Göttinger Predigten im Internet hg. von U. Nembach

4. Sonntag nach Trinitatis, 09.07.2017

Predigt zu Lukas 6:36-42(dänische Perikopenordnung), verfasst von Elof Vestergaard

”Seid barmherzig! Richtet nicht! Vergebt! Gebt!“ Jesus fügt dazu eine Reihe von Bildworten: Das kurze fast sprichwörtliche Gleichnis in der Frage: „Kann denn ein Blinder einem Blinden den Weg weisen? Werden sie nicht alle beide in die Grube fallen?“ Man kann es unmittelbar vor sich sehen und fühlt sich sogleich getroffen in seinem eigenen Suchen nach Sinn und Richtung im Leben. Jesus spricht in Wortbildern, die man leicht behalten kann, so wie er heute auch fragt: „Was siehst du den Splitter in deines Bruders Auge, aber den Balken im eigenen Auge nimmst du nicht wahr?“ Das ist eine Entlarvung und eine beißende Kritik an dem menschlichen Drang, andere zu verurteilen, eine Aufforderung an uns, doch ein Minimum an Selbsteinsicht aufzubringen, wenn wir so eifrig sind, andere zu beurteilen und zu richten. „Du Heuchler, zieh zuerst den Balken aus deinem Auge, danach kannst du sehen und den Splitter aus deines Bruders Auge ziehen“.

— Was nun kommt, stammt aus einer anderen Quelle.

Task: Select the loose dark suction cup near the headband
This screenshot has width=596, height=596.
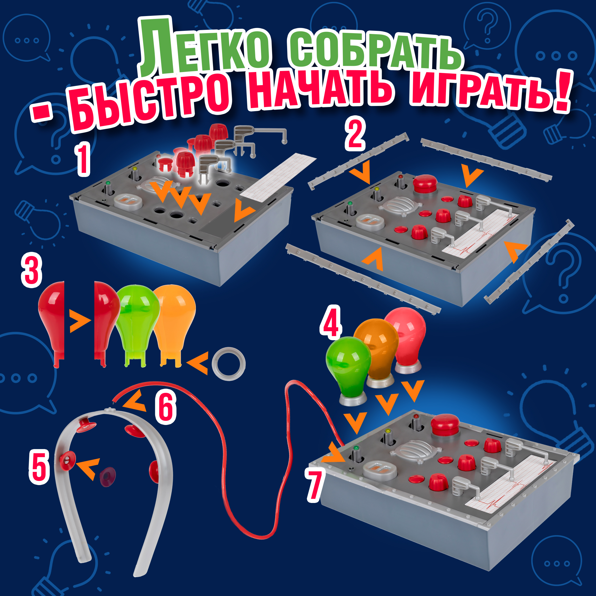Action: click(x=107, y=477)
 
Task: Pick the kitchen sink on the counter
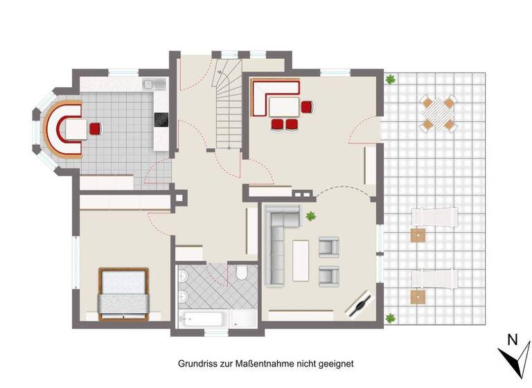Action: point(153,85)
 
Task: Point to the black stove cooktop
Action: point(161,121)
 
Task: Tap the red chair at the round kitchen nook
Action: point(95,128)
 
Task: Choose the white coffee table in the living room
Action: point(301,260)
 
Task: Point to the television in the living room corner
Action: point(361,304)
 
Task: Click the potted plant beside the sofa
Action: point(310,215)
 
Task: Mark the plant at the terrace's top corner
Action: point(391,79)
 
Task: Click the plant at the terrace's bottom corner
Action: point(391,317)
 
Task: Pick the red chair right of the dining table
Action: point(307,106)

Jesus war ein Meister mit solchen knappen und bildhaften Formulierungen, die die Sucht der Menschen entlarven, über andere zu richten. Denkt nur daran, wie er mit einem einzigen Satz imstande war, eine aufgebrachte Menschenmenge zu stoppen. Das ist die Geschichte, wie eine zornige und entrüstete Menschenmenge eine Frau zu Jesus bringt, eine Frau, die der Hurerei überführt worden war. Und sie wollten sie steinigen. Das sagt das Gesetz, das ist ihr gutes Recht. Jesus sagt dann zu ihnen: “Wer von euch ohne Sünde ist, der werfe den ersten Stein“. Und diese wenigen Worte lassen die wütende Menge verstummen. Sie bringen jeden einzelnen dazu, den Balken im eigenen Auge zu sehen, die Balken in ihren eigenen Handlungen. Die Worte Jesu sprengen die Sucht, über andere zu richten, und lösen die selbstgerechte Gruppe auf.

Die präganten Worte Jesu, dass der, der ohne Sünde ist, den ersten Stein werfen soll, und die Worte des heutigen Textes aus der Bergpredigt über den Balken im eigenen Auge sind eine totale Entlarvung unserer Sucht zu richten, und sie zerbrechen alle mögliche Selbstgerechtigkeit und den Drang andere zu verurteilen in uns. So sollen wir diese Worte hören, und so sollen wir sie in unsere Herzen und Sinne lassen.

”Seid barmherzig! Richtet nicht! Vergebt! Gebt!“ sagt Jesus. Es ist jedoch wichtig, dass wir im Auge behalten, auf welcher Grundlage diese Ermahnungen ergehen. Jesus sagt nicht nur: ”Seid barmherzig! Richtet nicht! Vergebt! Gebt!“ Er sagt: „Seid barmherzig, wie auch euer Vater barmherzig ist. Und richtet nicht, so werdet ihr auch nicht gerichtet. Verdammt nicht, so werdet ihr nicht verdammt. Vergebt, so wird euch vergeben. Gebt, so wird euch gegeben“. Dass wir barmherzig sein sollen, beruht nicht nur auf uns selbst und unserer eigene Fähigkeit, Barmherzigkeit zu üben. Die Forderung nach Barmherzigkeit steht als ein Ruf an uns, ein Wort, von ihm, der hinter unserem Leben steht und dem wir alles verdanken. Gott hat die Welt geschaffen und geliebt, und er liebt die Welt. Er ist barmherzig und fordert von uns, barmherzig zu sein. Er will, dass wir einander vergeben und andere an dem teilhaben lassen, was wir empfangen haben.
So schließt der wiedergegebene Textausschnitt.